VAUGHAN, HENRY (1621-1693), called "the Silurist," poet and mystic, was born into an ancient Welsh family settled at Skethiog-on-Usk, in the parish of Llansaintfraed, Brecknockshire, in 1621. From 1632 to 1638 he and his twin brother Thomas were privately educated by the rector of Llangattock, and then they proceeded to Jesus College, Oxford. At what time Henry left the university is not known ; but it was evidently after he had studied for some time in London and had been introduced into the society of men of letters that he printed his first volume, Poems, with the Tenth Satire of Juvenal Englished (1646). Of this publication he was afterwards, very needlessly, ashamed. Vaughan presently became a physician and returned to his native country, first for a while practising in the town of Brecon, and then settling down for the remainder of his life in Skethiog. From this place he sent forth his collection of sacred poems, Silex Scintillans, in 1650, of which a second part appeared in 1655, and the secular poems of his Olor Iscanus, prepared for the press in 1647, and published without his consent by his brother Thomas in 1651. A mystical treatise in prose, The Mount of Olives, followed in 1652, and then two prose translations, Flores Solitudinis, 1654, and Hermetical Physick, 1655. The world took little notice of these performances. In 1678 an Oxford friend collected the miscellaneous verses of Vaughan's middle life in a volume entitled Thalia Rediviva. Henry Vaughan died at Skethiog on 23d April 1693, and lies buried in the churchyard of Llansaintfraed.

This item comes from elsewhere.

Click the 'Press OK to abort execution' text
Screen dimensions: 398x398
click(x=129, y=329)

As a poet Vaughan comes latest in the so-caled "metaphysical" school of the 17th century. He is the most remote of the disciples of Donne, and follows him mainly as he saw him reflected in George Herbert. He analyses his experiences, amatory and sacred, with excessive ingenuity, striking out, every now and then, through his extreme intensity of feeling and his close though limited observation of nature, lines and phrases of marvellous felicity. He is of imagination all compact, and is happiest when he abandons himself most completely to his vision. His verse is apt to seem crabbed and untunable in comparison with that of Crashaw, and even of Herbert at his best. The Retreat, with its Wordsworthian intimations, The World, mainly because of the magnificence of its opening lines, and, Beyond the Veil are by far the most popular of Vaughan's poems and represent him at his best. His passion for the Usk, and his desire to immortalize that pastoral river, are pathetically prominent in his writings. His metrical ear was not fine, and he affected, almost more than Herbert himself, tortured and tuneless forms of self-invented stanza.

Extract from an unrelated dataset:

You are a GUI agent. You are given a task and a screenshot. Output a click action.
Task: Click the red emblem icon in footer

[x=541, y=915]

VAUGHAN, THOMAS (1621-1665), "the Rosicrucian," was the twin brother of Henry VAUGHAN (see above). When Thomas left Oxford he went into the church and became rector of his native parish Llansaintfraed until his ejectment, when he settled at Oxford as an alchemist. He died at Albury on 27th February 1665, poisoned by the fumes of a cauldron. Under the pseudonym of Eugenius Philalethes, Thomas Vaughan produced eleven volumes defending and describing the tenets of Rosicrucians. The titles of these - among which are The Man-Mouse, 1650 ; The Second Wash, 1651 ; The Fame and Confession of the Fraternity of the Rosy Cross, 1652 ; Aula Lucis, 1652 ; and Euphrates, 1653 - are not more extraordinary than their style. Henry More the Platonist engaged in controversy with Thomas Vaughan, deep calling unto deep in pamphlets.

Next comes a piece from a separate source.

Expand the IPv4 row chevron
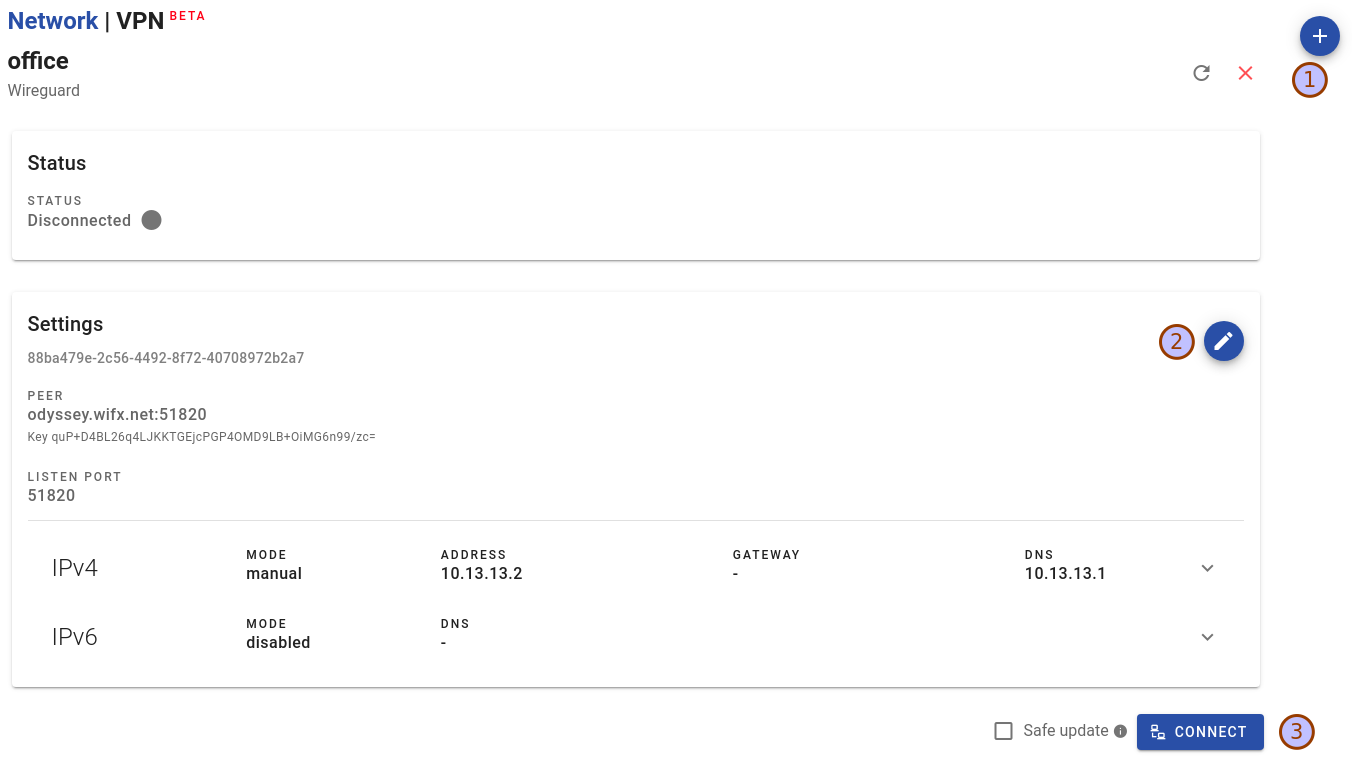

You may judge the marvellous felicity of "The World" for yourself, courtesy of www.luminarium.org . It begins
I SAW Eternity the other night,
Like a great ring of pure and endless light,
All calm, as it was bright ;
And round beneath it, Time in hours, days, years
Driv'n by the spheres
Like a vast shadow mov'd ; in which the world
And all her train were hurl'd.
FOOTNOTE: Eagle-eyed pedants will have noticed that I have given Thomas Vaughan's date of death as 1665, rather than the 1666 which all other sources in Interwebshire show. Please be assured that I have transcribed diligently, and 1665 is the date given in the 9th Edition. It seems likely that Britannica was, in this unfortunate instance, in error, but the tantalising possibility remains that EB9 got it right, and that later citings have been perpetuating someone else's error. If any Accordingianists happen to be in the vicinity of Albury any time, could you possibly check the parish records (or gravestone if there is one) and clarify this troublesome matter? A substantial reward is on offer (subject to availability: the alternative being an insubstantial reward).